Tony Beasley wins in his managerial debut.


Tony Beasley gets a handshake after his first major league victory, a 2-1 win over Oakland.

Of course, his first win would be a one-run game. That’s how baseball goes.

Tony Beasley was named interim manager of the Texas Rangers yesterday after the team dismissed Chris Woodward, who had been at the helm since 2019.

Woodward never had a lot of talent to work with but also never got much out of the talent he did have. He had a losing record every year. And, in fact, he had a losing month every month he was manager, except for two. That’s not success.

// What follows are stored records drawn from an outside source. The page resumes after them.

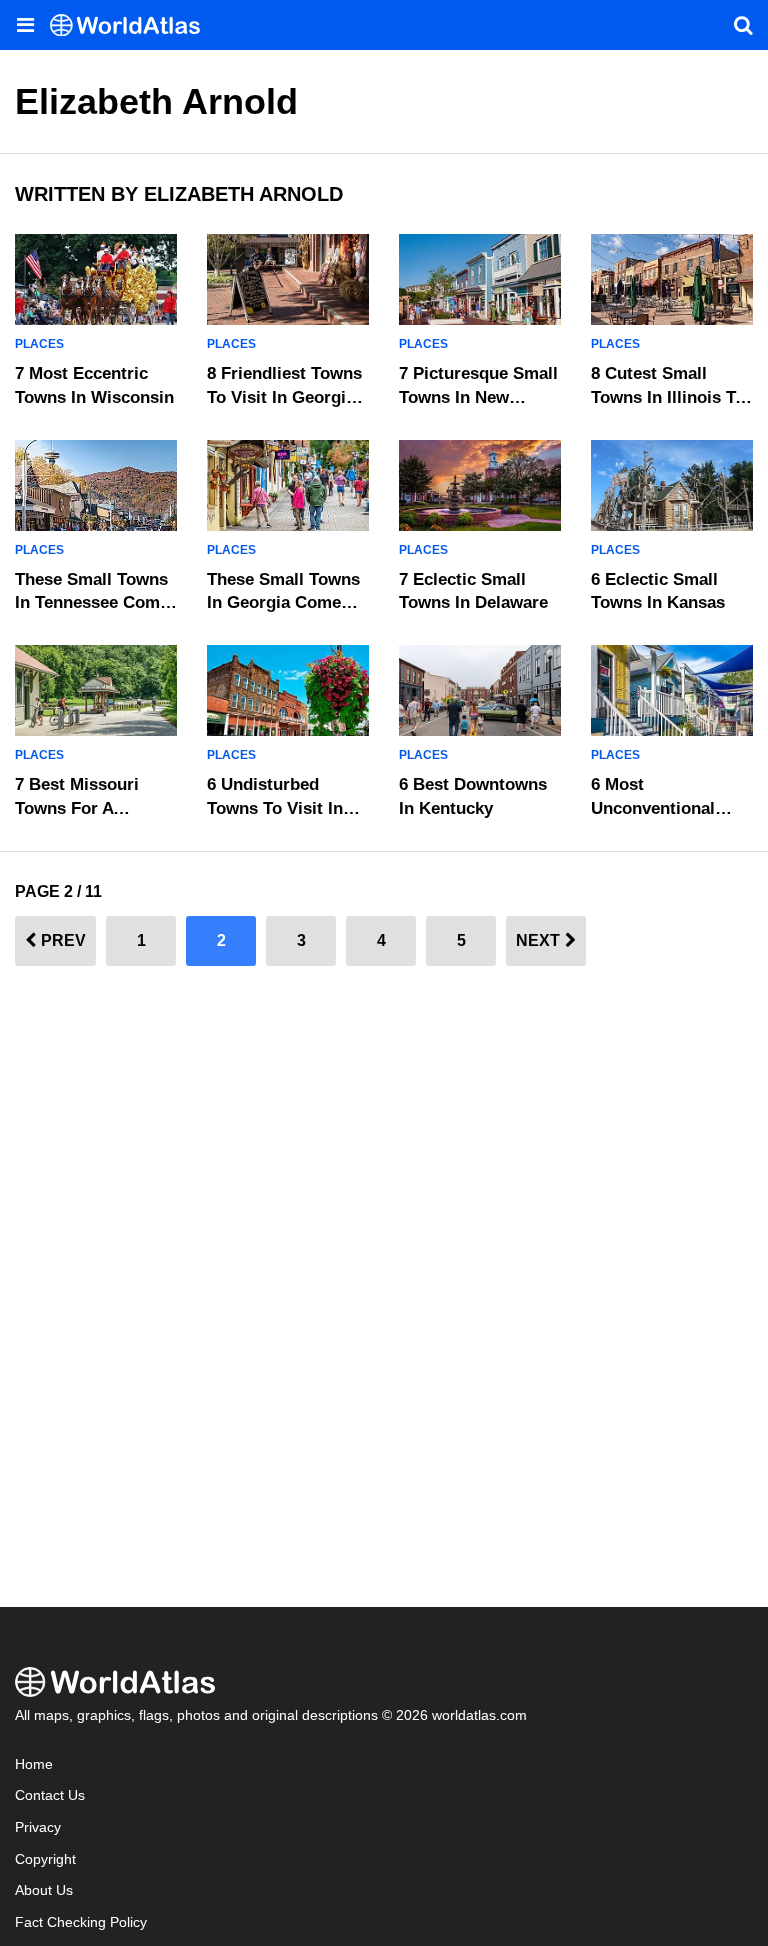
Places (39, 344)
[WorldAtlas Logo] (132, 25)
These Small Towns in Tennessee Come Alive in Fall (92, 603)
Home (34, 1764)
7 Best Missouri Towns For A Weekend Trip (77, 808)
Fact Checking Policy (81, 1922)
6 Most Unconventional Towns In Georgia (660, 808)
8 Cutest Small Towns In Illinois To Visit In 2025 (668, 397)
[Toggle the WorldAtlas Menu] (25, 25)
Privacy (38, 1827)
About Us (44, 1890)
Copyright (45, 1859)
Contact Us (50, 1795)
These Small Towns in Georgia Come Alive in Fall (283, 603)
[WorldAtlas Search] (743, 25)
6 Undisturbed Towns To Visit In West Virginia (275, 808)
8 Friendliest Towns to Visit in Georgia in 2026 (284, 397)
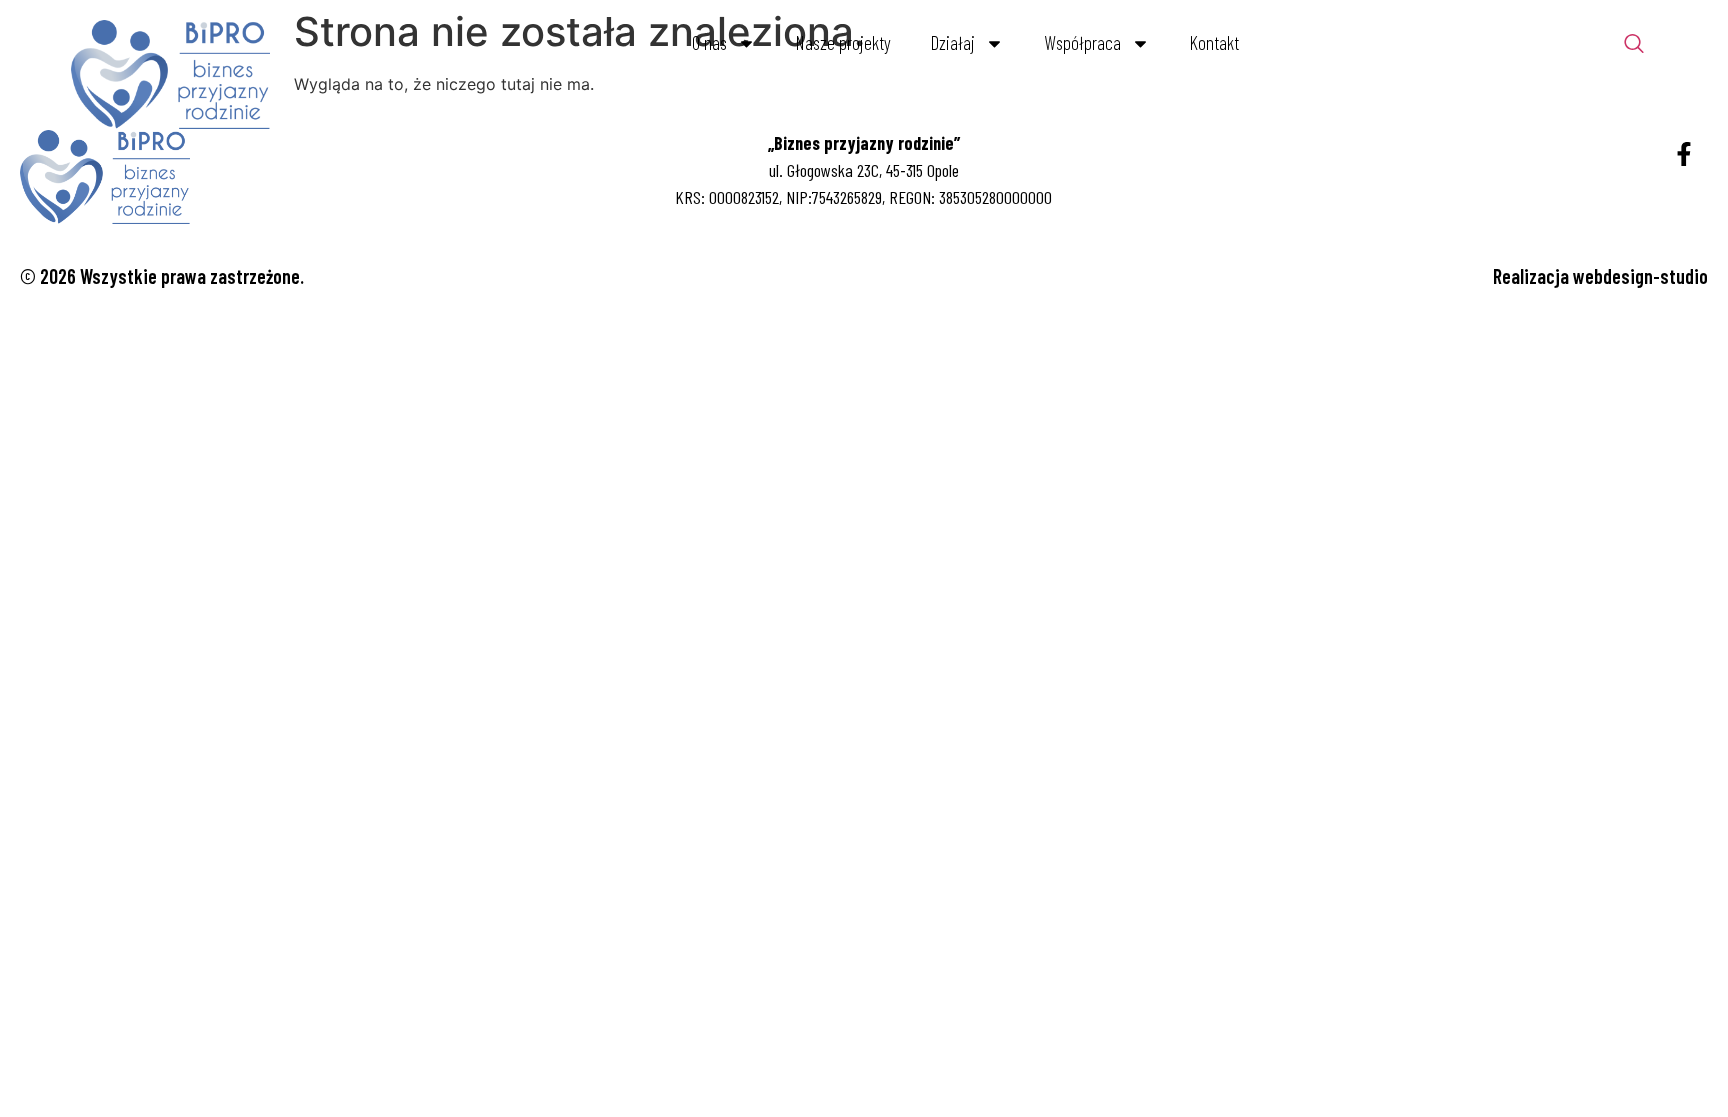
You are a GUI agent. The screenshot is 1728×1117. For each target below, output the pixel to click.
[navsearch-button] (1634, 45)
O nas (709, 42)
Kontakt (1214, 42)
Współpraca (1082, 42)
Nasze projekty (843, 42)
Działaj (953, 42)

After a disastrous 2021 in which his club lost 102 games, much more was expected in 2022. But what the Rangers got was a mess of a ballclub. No discipline. No direction. No personality. And this nagging dark cloud hanging over them about having the worst record in one-run games of all time, which reflected poorly on the manager.

Finally, the front office had seen enough. They relieved Chris Woodward of his duties Monday. Evan Grant of The Dallas Morning News reported it was the team’s “perceived lack of cohesion” as well as a “lack of improvement in overall quality of play” and lack of a “championship culture” that did in Woodward.

The Rangers named third base coach and clubhouse favorite Tony Beasley to take his place at least for the rest of the season.

To be fair to Woodward, this one-run game loss is purely random. It’s a quirk of baseball fate. A loss is a loss is a loss. 

But it is one last kick in the gut to Chris Woodward that the Rangers win a one-run game on the day he was fired, he very thing that was instrumental to him losing his job, beating the woeful Oakland Athletics 2-1.

So now, Tony Beasley is at the helm. Beasley played minor league baseball for nine years as an infielder, never cracking a major league lineup. But unlike Woodward, who was hired with absolutely zero experience managing, Beasley spent five seasons managing teams in the Pittsburgh Pirates system, with a winning record. He followed that up with three years of managing in the Washington National’s system. 

Twice he was named Minor League Manager of the Year by Baseball America.

He joined the Rangers as a coach in 2015. Then, in 2016, he was diagnosed with rectal cancer, which he overcame in spectacular fashion. 

Yesterday, he finally got the chance to manage in the major leagues. It couldn’t happen to a more deserving guy. The Rangers were smart to let him get started against the Oakland Athletics, the worst teams in the American League and historically one of the worst hitting teams of all time. They were gifted nine walks last night and could turn them into only one run.

As a result, Tony Beasley is 1-0 as a major league manager. And that’s the results the Rangers are looking for.